OBJECTIVE. Invasive aspergillosis (IA) is the most common filamentous fungal infection observed in immunocompromised patients. The incidence of invasive aspergillosis has increased significantly in recent decades in parallel with the increasing number and improved survival of immunocompromised patients. IA in adults has been well characterized; however, only a few small studies of IA in children have been reported. Therefore, the objective of this study was to describe the incidence and outcomes of children with IA
METHODS. We performed a retrospective cohort study using the 2000 Kids Inpatient Database, a national database of hospital inpatient stays during 2000. IA was defined as aspergillosis that occurred in a child with malignancy (solid tumor, leukemia, or lymphoma), hematologic/immunologic deficiency, or transplant (bone marrow or solid organ). Discharge weighting was applied to the data to obtain nationally representative estimates of disease.

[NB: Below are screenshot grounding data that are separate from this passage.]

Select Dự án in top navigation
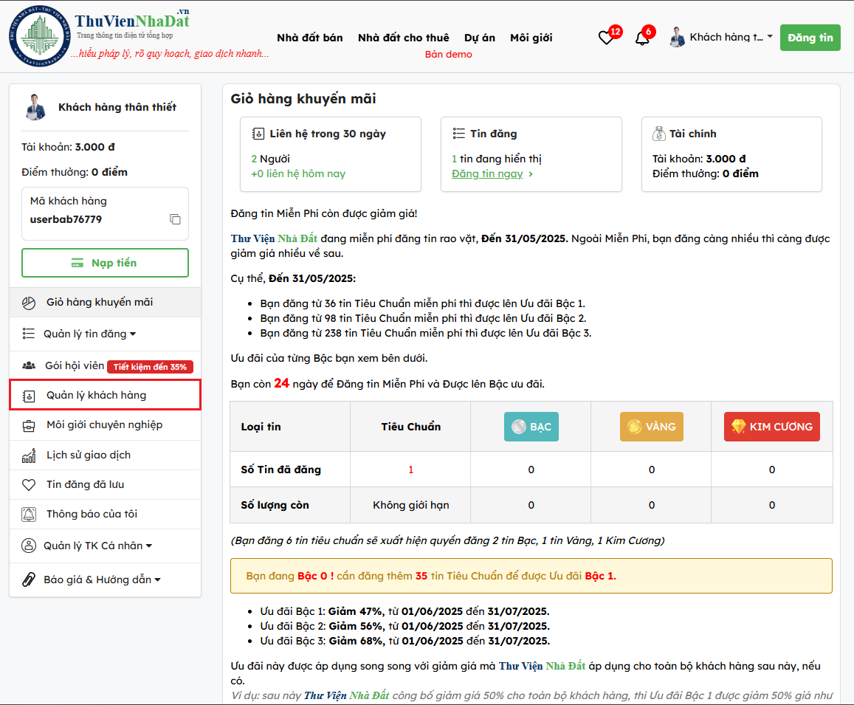Screen dimensions: 854x705 [479, 38]
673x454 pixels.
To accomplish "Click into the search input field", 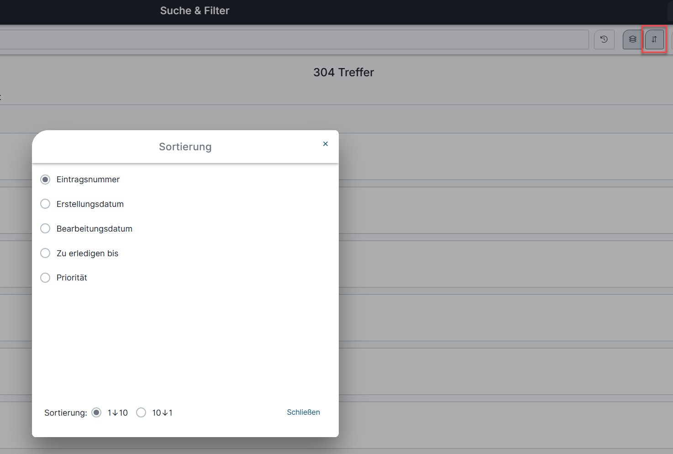I will click(x=292, y=40).
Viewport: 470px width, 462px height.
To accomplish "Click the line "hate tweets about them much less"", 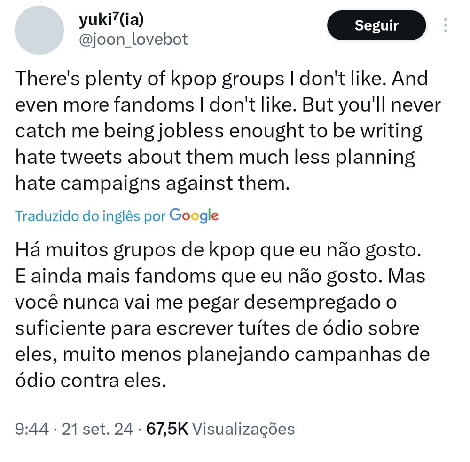I will click(x=172, y=157).
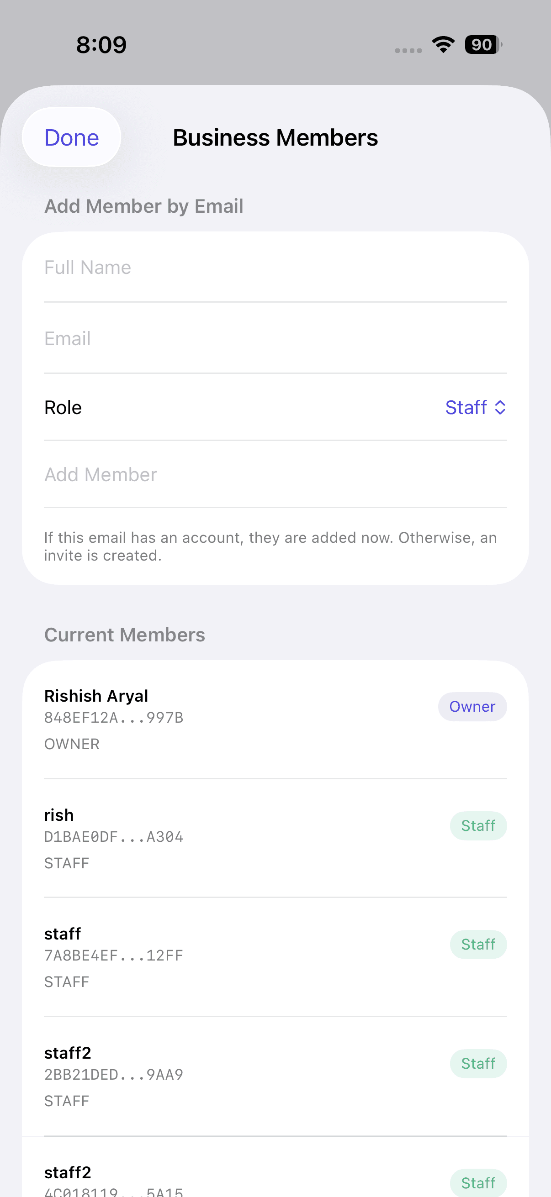Open the staff2 member with ID 4C018119

[x=186, y=1181]
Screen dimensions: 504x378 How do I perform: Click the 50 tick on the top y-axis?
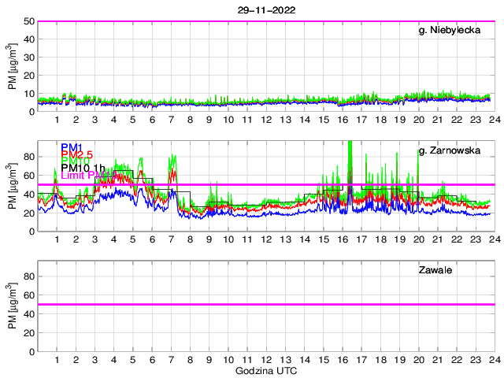(x=28, y=21)
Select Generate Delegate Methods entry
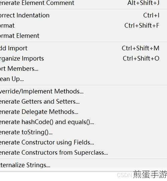 84,112
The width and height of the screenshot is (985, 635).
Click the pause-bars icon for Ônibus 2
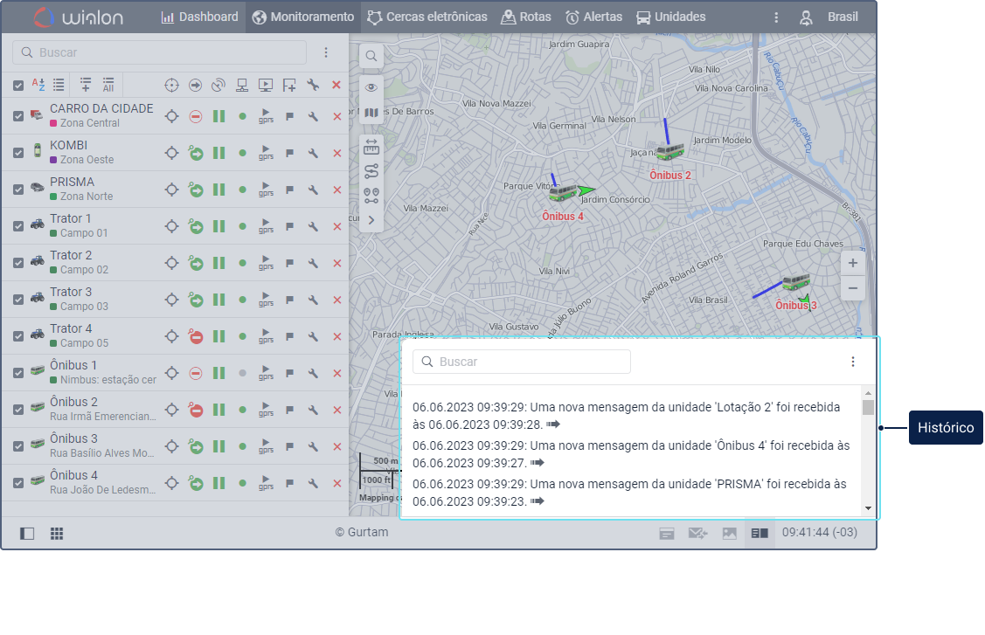point(219,410)
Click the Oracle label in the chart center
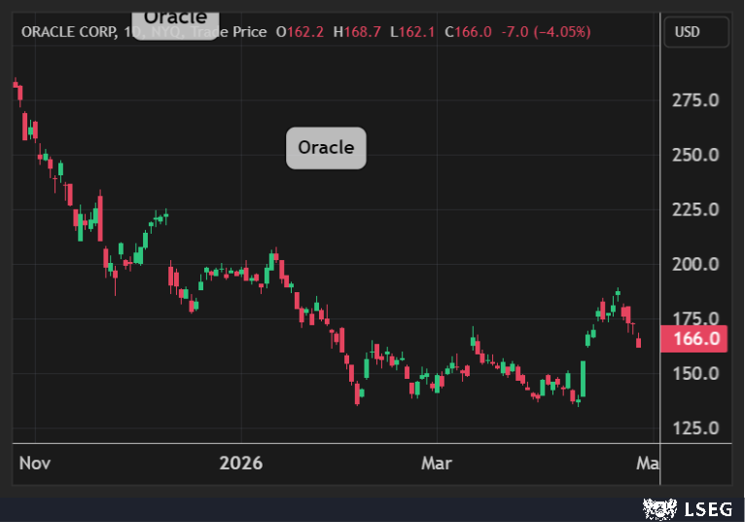This screenshot has height=522, width=745. (326, 148)
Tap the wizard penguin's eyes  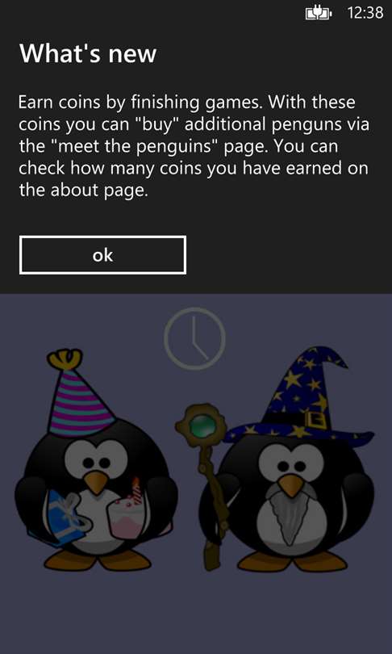click(x=290, y=466)
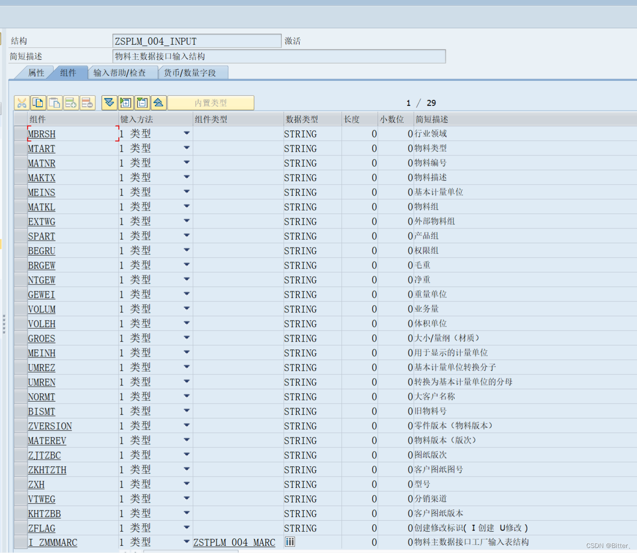Open the 类型 dropdown on MEINS row

click(187, 191)
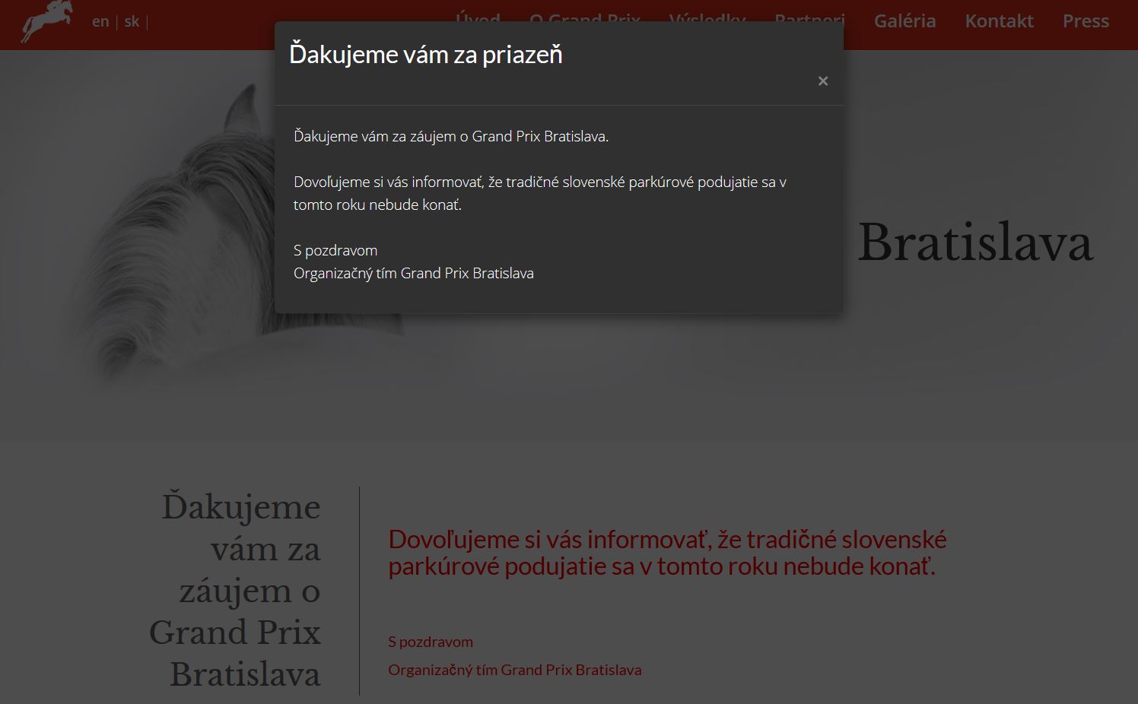This screenshot has width=1138, height=704.
Task: Click the popup title Ďakujeme vám za priazeň
Action: pos(425,55)
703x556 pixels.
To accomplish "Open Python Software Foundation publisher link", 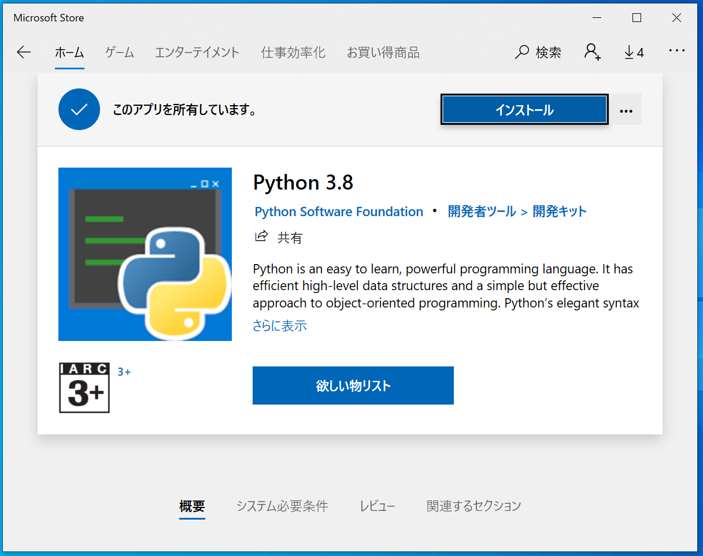I will click(339, 212).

RESULTS. During 2000, there were an estimated 666 pediatric cases of IA among 152231 immunocompromised children, yielding an annual incidence of 437/100000 (0.4%) among hospitalized immunocompromised children. Children with malignancy accounted for the majority (74%) of cases of IA. The highest incidence of IA was seen in children who had undergone allogeneic bone marrow transplantation (4.5%) and those with acute myelogenous leukemia (4%). The overall in-hospital mortality of immunocompromised children with IA was 18%. Children with malignancy and IA were at higher risk for death than children with malignancy and without IA. Pediatric patients with IA had a significantly longer median length of hospital stay (16 days) than immunocompromised children without IA (3 days). The median total hospital charges for patients with IA were $49309 compared with immunocompromised children without IA ($9035).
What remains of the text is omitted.